Focused PIP creates swell of changeover improvements for China’s oldest baijiu distillery

Executive summary

Often, the results of a focused, well-executed process improvement project (PIP) can mean the difference between ordinary and extraordinary. This was the case with Shui Jing Fang, a premium baijiu manufacturer and owner of the oldest distillery in China’s recorded distilling history. The distiller relied heavily on technician expertise to control changeovers on multiple semi-manual lines where the setup procedure was more labor-intensive than on the automated lines. Changeover times were sub-optimized, and even their expert technicians were inconsistent in their execution of changeover tasks. A dedicated focus on setup time reduction proved to be the real game changer.

  • 56% improvement in liquid change (LC) changeover process
  • 39% (unintended) improvement on changeovers on other machines (capper, palletizer, bottle washer, QR code)
  • No more bottlenecks caused by changeovers on LC process
Industry overview

Baijiu, a clear distilled liquor, is the most popular alcoholic beverage in China. Though it has existed in China for centuries, baijiu is relatively unknown in the rest of the world. Thanks to the Chinese diaspora, and a concerted effort by the Chinese government, baijiu is now making its debut on the world stage. It is estimated that the baijiu compound annual growth rate will be 6.9% over the next five years, and manufacturers such as Shui Jing Fang are preparing to take full advantage of this upswing.

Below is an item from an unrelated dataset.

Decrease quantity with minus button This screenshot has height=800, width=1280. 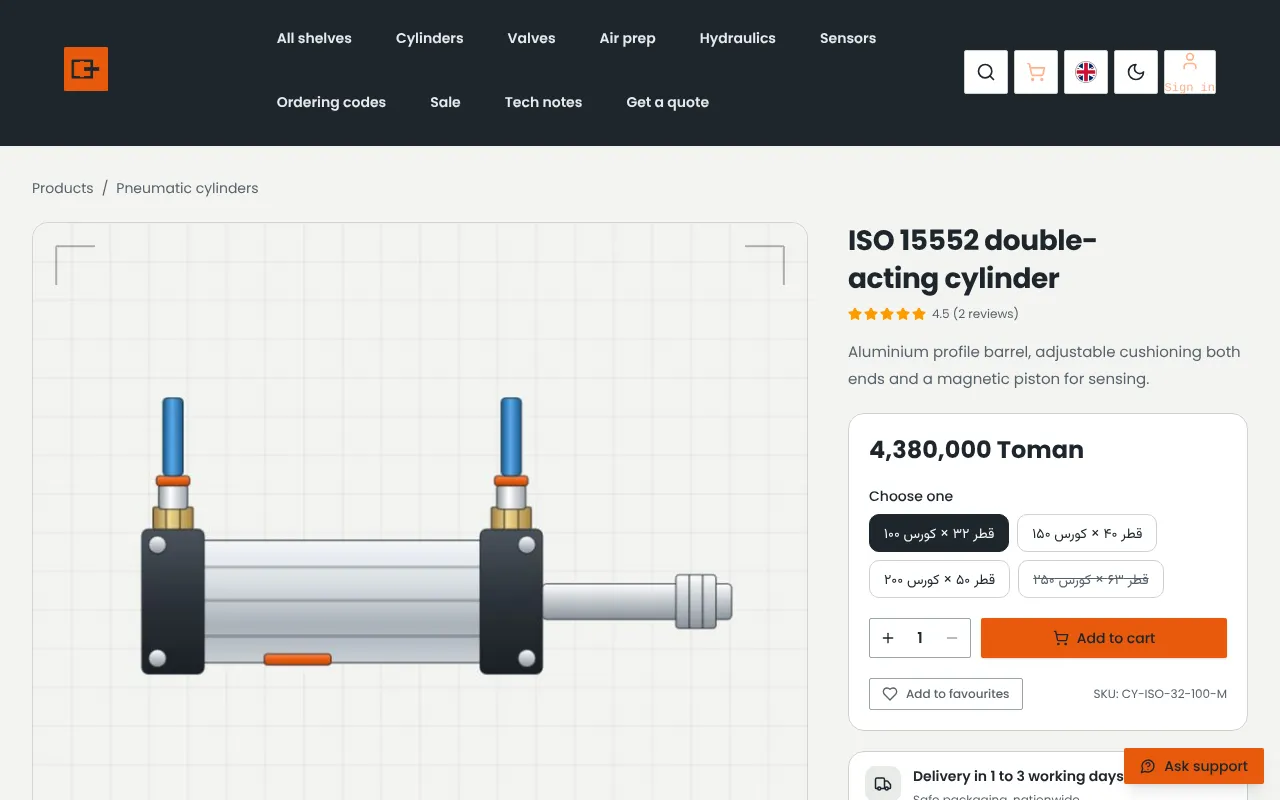[x=952, y=638]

While most changeovers take place before or after production hours, production demand made changeovers during production hours inevitable. However, spending three to four hours on changeovers before or after, and then one to two hours during production, started taking its toll on production efficiency. The liquid change machine took the longest to set up, averaging 79 minutes per production run. Even the distillery’s most experienced technicians with 20-plus years of experience seldom performed the changeovers under 60 minutes.

Some of the main concerns were a lack of standard operating procedures, suboptimized changeover sequence, wasted time due to unnecessary waiting (nearly 34% on one process), and long-distance walking. Changeovers were purely based on technician expertise with no targets or performance management.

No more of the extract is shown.